Keen's book is (deliberately) to be released just in time for Facebook's IPO -- and that's more than fine, as the public -- when you go public! -- and public intellectuals should be able to weigh in on their concerns about these social media companies.
Lots of people will be getting rich off Facebook stock, but we who have toiled in its content and connection vineyards for years are only further diminished -- and Keen's arguments and careful case studies clinch it.
Keen goes even further than his critical The Cult of the Amateur in demanding to know what we really get from all this social media socialization. While it would seem we have harnessed engines to "empower" ourselves and express ourselves, we are diminished precisely because we become fractured into mere reflections of ourselves.
It's the first book I've seen that really analyzes the collectivization of social media that is occuring, where you *can't not* be online -- that if you don't connect and "share" you begin to be suspect or left out.
It struck me as I was reading his musings about being alone in a city as the quintessential urban experience of privacy that like communism, to which I always compare it, the social media revolution is profoundly conservative. In fact, it seeks to take people back to an agrarian life where they were all in a community with a commons -- even aggressively coercing them back to this pastoral life. It's actually a profound reaction to modernism and to the individual urban life. Keen also indicates that the fierce competition among individuals and individualized expression also seems to be driving the socialization.

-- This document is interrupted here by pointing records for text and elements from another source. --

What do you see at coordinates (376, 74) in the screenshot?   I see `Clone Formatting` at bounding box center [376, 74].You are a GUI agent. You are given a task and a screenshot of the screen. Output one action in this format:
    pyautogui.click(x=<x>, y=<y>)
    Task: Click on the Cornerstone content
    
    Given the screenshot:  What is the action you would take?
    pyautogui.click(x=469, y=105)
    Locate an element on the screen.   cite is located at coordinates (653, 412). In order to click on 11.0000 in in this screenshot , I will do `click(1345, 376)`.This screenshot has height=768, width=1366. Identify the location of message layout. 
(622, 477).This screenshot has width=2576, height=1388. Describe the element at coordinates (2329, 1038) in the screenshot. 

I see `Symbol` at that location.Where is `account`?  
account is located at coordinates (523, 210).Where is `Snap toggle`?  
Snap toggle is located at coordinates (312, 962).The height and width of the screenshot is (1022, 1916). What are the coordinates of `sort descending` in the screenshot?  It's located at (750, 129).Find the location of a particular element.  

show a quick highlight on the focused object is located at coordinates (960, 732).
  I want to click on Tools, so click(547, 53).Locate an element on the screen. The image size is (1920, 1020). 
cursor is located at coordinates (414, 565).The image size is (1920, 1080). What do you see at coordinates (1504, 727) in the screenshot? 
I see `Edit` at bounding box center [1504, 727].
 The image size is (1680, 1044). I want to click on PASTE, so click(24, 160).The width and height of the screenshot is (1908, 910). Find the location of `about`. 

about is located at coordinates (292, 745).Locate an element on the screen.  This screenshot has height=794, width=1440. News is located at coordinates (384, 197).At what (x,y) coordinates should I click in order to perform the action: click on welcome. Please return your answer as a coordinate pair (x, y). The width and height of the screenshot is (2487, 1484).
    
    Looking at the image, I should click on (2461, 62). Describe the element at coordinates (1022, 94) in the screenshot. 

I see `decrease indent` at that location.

It's funny, just after I was reading parts of his book, I came to my blog and saw Posterous wasn't auto-posting correctly. I went back to the Posterous homepage and saw "We have been acquired by Twitter!" and the dashboard all changed. Sigh. The slogan in the upper left-hand corner on the splashpage now says WORK LESS, SHARE MORE. Indeed.
Keen also captures the intermediary phenomenon of these platforms (see The Society of the Spectacle by Guy Debord) and how they get in the way of life constantly -- and yet their tug is incredible. Insect politics! He describes standing in front of the "Auto-Icon" of Jeremy Bentham, originator of the "panopticon" notion (and builder of prisons as well as utilitarian philosopher) -- he had himself preserved, like Lenin. Keen muses on his theories as he stares at the waxen head of Bentham, and sees how the Panopticon has come scarily to life in our time for everybody, not just prisoners, and then he thinks that he really should Tweet the picture of Bentham's booth with a witty saying, "I UPDATE THEREFORE I AM." He then stops himself, and keeps it private (until this book, of course, where at least you can see it within a larger context of a body of thought).
It's also the first book I've seen to treat Second Life as a philosophical problem, not just a social or cultural manifestation ("SL as flying penises") - although of course the seminal anthropological study is Coming of Age in Second Life by Tom Boellstorff -- Thomas Malaby's far thinner treatment, Making Worlds: Linden Lab and Second Life was made in cooperation with Linden Lab itself and is a corporate study of LL, not a study of the SL society.)
Keen speaks of "the second life" lived online as the philosophical phenomenon, of which of course Second Life is the originator and most essential form, I suppose:
The Internet— with its virtual worlds like Second Life— has transformed the idea of immortality from a religious metaphor into a digital possibility.
But he also addresses Second Life the world, and discusses Philip Rosedale, its founder. Here's a taste:
As we stood together drinking champagne in the fading light of the Oxford evening, Rosedale -- a bronzed Southern Californian whose athletic physique seemed more suited to the well lit utopia of Second Life than to a darkly gothic ninetheenth-century Oxford Library -- and I warmed up for the Union debate with a little intellectual joust of our own. We were comparing the merits of Benjamin Woodward's nineteenth-century physical building with the transparent architecture of the twenty-first-century virtual network.
"So how does being here contrast to being on the Internet" I asked him, sweeping my half empty champagne flute around the library. "Which experience, do you think, is more memorable?"
I won't spoil it for you by telling you Philip's answer -- you should buy the hardcover or Kindle versions while they're discounted on pre-order -- the release date is May 22.
I'm still reading the book and will have much more to say -- but I must say I'm finding it frustrating trying to read the PDF review copy -- I don't have a Kindle or tablet or even mobile to be reading this on, but I'm just sitting at a desktop. And I really want to hold it in my hands, so I'm ordering a hard copy.